Goa, to the north, is its more famous cousin.
It has always produced herbs and spices and the city quickly established itself as the trading hub for region. Ruled by the Maharajas for centuries, it drew trade from China and the Arab world before attracting the attention of first the Portuguese and subsequently the Dutch and then the British, each of whom fought with their predecessor to wrest control of the lucrative trade.
Cochin, like south India, has been an example to the rest of the world in how to exist as a successful and tolerant multi-cultural community. The Jews came in 72AD after their expulsion from Jerusalem by the Romans and the Maharaja welcomed them, granting them a principality in 372AD.
Catholics worship at Basilica Santa Cruz and Syrian Catholics at the Syrian Orthodox Church next door. Hindus venerate Shiva at caged street temples on every corner. Muslims are called to prayer five times a day from the minarets that tower over the low rise city. Nuns rub shoulders with Buddhist monks. The Halal butcher trades next door to the Syrian Bank.
We wandered the streets of Fort Cochin in the old town, soaking up the atmosphere. The Jewish quarter, huddled around the picturesque synagogue dating from 1568, is a warren of winding back streets lined with shops selling lace, linen and cotton. Hasidic Jews with curly ringlets and black coats and hats nip down side alleys. The Star of David or some Hebrew script appears on every shop, whether it be run by Afzal, the Muslim souvenir seller from Kashmir or Seeta, the Christian garment maker from round the corner.
Some may say that Fort Cochin needs a makeover as many of the buildings date back to the Portuguese and Dutch occupations in the 16th and 17th centuries. The monsoon rain has soaked the buildings to the core but they are old spice and tea warehouses, with walls six feet thick and it will take many lifetimes for the appearance of decay to end their working lives. Long before then UNESCO will take this oasis of history under its wing and soon it will become a sensitively renovated destination for the spa seeking bohemian crowd.
For now, hessian sacks of rice, tea and spices are piled high within the cool interiors. The air is thick with the pungent aroma of cardoman and ginger, fennel and chilli.
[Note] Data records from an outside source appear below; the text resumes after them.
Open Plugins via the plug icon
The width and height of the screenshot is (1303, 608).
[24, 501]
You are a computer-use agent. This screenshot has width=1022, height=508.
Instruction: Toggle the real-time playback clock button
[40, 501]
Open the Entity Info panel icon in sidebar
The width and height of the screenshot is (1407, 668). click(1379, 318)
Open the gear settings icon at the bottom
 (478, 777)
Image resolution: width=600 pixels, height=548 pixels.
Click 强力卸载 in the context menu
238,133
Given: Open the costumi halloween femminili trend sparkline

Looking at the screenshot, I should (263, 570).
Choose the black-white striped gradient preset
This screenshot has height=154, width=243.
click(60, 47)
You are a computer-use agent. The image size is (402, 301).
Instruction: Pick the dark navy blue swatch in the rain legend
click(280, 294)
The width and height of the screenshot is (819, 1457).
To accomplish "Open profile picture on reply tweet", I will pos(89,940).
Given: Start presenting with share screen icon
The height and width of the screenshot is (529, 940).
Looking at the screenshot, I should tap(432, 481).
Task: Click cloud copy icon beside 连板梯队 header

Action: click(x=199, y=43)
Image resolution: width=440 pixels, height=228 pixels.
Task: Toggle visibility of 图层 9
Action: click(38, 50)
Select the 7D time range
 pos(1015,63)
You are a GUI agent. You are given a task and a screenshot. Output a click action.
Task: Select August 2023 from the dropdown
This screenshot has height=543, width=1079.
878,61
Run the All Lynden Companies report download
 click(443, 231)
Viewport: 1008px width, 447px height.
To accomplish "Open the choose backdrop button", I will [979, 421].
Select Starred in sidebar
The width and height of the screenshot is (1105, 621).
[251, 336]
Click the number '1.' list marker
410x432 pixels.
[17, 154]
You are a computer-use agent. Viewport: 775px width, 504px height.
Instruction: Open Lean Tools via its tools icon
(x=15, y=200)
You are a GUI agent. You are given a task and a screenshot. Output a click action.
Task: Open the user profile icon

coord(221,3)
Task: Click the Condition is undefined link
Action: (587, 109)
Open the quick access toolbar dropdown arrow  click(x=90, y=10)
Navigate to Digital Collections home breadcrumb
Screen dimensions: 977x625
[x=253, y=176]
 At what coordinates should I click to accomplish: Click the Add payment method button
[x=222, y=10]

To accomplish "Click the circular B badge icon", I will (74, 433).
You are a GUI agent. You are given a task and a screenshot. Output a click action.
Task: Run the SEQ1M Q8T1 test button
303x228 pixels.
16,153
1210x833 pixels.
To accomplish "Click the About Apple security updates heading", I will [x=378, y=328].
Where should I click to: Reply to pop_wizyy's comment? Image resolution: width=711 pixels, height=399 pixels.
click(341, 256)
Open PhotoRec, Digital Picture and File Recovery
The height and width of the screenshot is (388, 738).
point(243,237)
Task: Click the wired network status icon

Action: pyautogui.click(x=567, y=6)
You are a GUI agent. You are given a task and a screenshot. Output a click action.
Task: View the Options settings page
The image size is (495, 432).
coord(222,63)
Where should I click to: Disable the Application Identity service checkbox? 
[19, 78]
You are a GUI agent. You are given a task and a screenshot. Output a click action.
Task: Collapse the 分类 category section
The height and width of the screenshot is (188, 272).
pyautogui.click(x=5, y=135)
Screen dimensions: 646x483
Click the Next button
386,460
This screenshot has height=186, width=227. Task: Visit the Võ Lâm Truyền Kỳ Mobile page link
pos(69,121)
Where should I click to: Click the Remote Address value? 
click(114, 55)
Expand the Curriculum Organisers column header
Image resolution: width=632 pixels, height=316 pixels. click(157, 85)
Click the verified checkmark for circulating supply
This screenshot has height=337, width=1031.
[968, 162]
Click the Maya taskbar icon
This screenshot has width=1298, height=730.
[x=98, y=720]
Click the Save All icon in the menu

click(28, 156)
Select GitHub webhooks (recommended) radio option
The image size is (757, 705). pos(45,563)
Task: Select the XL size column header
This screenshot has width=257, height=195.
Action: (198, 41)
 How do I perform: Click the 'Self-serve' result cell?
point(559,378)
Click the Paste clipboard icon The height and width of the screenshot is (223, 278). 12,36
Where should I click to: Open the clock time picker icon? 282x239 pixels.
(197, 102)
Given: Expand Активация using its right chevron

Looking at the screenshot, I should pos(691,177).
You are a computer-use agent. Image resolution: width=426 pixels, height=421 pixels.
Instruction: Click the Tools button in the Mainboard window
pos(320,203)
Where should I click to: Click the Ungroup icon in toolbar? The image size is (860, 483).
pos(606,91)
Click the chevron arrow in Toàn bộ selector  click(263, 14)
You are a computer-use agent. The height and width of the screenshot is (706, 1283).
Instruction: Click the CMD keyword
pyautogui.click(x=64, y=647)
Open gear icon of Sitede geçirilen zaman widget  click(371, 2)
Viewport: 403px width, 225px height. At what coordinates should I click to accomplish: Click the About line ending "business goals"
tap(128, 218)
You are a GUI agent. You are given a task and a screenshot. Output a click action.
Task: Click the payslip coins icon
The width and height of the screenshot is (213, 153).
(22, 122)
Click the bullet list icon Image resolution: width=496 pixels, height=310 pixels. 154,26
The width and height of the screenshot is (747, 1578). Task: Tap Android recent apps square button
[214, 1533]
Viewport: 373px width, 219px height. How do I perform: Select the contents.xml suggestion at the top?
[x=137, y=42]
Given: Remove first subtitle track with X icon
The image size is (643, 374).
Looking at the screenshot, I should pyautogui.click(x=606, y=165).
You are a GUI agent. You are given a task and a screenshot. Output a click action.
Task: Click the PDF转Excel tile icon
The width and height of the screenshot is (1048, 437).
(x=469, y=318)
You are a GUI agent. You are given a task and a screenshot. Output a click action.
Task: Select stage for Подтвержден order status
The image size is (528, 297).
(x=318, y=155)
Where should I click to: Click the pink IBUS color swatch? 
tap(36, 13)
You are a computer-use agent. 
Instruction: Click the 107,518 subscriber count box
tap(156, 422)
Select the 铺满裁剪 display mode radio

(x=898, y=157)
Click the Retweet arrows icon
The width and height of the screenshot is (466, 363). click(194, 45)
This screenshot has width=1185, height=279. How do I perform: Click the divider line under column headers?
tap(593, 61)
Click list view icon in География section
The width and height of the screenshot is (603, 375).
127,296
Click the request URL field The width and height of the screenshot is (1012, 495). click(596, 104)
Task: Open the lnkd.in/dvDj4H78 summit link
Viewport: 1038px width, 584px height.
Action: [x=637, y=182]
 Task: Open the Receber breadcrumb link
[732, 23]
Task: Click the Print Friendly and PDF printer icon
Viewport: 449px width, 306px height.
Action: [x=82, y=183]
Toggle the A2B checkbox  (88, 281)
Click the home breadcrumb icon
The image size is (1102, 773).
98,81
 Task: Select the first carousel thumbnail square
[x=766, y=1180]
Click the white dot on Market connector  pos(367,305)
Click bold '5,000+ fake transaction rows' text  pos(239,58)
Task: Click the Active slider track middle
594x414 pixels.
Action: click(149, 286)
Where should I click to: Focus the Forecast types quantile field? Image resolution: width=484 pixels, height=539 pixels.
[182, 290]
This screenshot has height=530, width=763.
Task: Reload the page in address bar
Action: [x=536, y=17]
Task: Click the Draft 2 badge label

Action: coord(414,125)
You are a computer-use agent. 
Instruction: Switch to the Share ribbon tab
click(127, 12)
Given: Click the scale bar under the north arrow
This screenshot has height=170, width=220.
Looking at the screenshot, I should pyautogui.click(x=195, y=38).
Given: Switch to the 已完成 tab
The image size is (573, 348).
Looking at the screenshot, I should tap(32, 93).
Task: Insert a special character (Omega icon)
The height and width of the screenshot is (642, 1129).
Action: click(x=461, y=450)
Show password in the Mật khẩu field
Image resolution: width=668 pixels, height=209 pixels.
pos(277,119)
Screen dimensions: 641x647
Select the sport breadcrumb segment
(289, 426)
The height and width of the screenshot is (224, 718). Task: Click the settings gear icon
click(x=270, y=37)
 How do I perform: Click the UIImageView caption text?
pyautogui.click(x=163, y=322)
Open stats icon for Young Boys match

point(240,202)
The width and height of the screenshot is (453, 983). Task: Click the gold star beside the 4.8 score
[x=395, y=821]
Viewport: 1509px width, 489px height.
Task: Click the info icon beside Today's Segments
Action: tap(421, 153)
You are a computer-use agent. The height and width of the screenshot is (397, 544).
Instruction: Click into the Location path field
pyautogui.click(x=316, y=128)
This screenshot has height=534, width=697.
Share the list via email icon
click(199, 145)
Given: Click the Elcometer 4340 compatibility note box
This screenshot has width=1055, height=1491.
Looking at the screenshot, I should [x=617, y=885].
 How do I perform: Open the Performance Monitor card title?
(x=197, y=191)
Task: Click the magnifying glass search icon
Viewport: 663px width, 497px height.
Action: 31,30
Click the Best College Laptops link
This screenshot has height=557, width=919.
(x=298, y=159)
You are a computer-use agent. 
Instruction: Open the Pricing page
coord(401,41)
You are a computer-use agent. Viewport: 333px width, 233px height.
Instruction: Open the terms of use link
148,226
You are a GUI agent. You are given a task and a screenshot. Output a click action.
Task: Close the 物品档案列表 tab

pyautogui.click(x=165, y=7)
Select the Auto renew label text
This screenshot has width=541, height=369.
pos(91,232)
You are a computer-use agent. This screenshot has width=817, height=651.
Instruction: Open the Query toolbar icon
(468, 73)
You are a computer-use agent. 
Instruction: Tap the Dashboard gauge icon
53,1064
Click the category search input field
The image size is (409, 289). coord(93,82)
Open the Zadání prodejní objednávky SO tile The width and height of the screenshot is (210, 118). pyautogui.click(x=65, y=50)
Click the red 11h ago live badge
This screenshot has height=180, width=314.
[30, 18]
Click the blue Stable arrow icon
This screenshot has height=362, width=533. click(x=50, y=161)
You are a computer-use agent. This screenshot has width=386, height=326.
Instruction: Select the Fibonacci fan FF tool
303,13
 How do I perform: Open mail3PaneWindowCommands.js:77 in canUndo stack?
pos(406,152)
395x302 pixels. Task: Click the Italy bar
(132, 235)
Goats roam the streets, long since having learned to avoid the puttering rickshaws as they rattle past on the rough cobbled streets.
We ate fish for lunch from the river, caught by the Chinese nets that are raised and lowered at five minute intervals in a way that has not changed since the first Chinese fishermen arrived 700 years ago. We drunk ginger, cardoman and masala tea, upstairs in the Ginger Palace spice warehouse and chewed ginger candy, dried in the sun on mats in the courtyard below.
Filming for a Bollywood movie drew crowds on the river front. Cochin restaurateurs have adopted the Delhi call centre fashion and mimic a basket of international accents to attract tourist trade. We opted for the three storey pillar box red Khoder House, built in 1808 in England, for the eponymous Jewish owner and founder of the Cochin Electrical Company, before being shipped out in pieces. Khoder was polymath who dominated the city and who founded a salon, as Dutch Honorary Consul, that hosted Presidents and Prime Ministers. His children continued in his footsteps, receiving Queen Elizabeth II and Indira and Rajiv Ghandi, to name but a few. Sadly, Queenie, the last of his line, lives alone in the Mattancherry quarter, marking the end of one of Cochin’s great dynasties.
The monsoon rain pursued us all day. We dashed for cover, ruing our decision to refuse Ginny’s offer of a brolly, at each downpour. We wilted in the humidity as the rain rose again in the heat, ready to repeat the cycle.
Catching the ferry to the Ernakalum quarter, we passed giant freighters sharing wharf space with traditional canoes. The rain forced us into The Indian Coffee House for biryani and sweet milk coffee before we caught the bus just as it was leaving.
Today’s Fort Cochin is also leaving soon so catch it before it goes.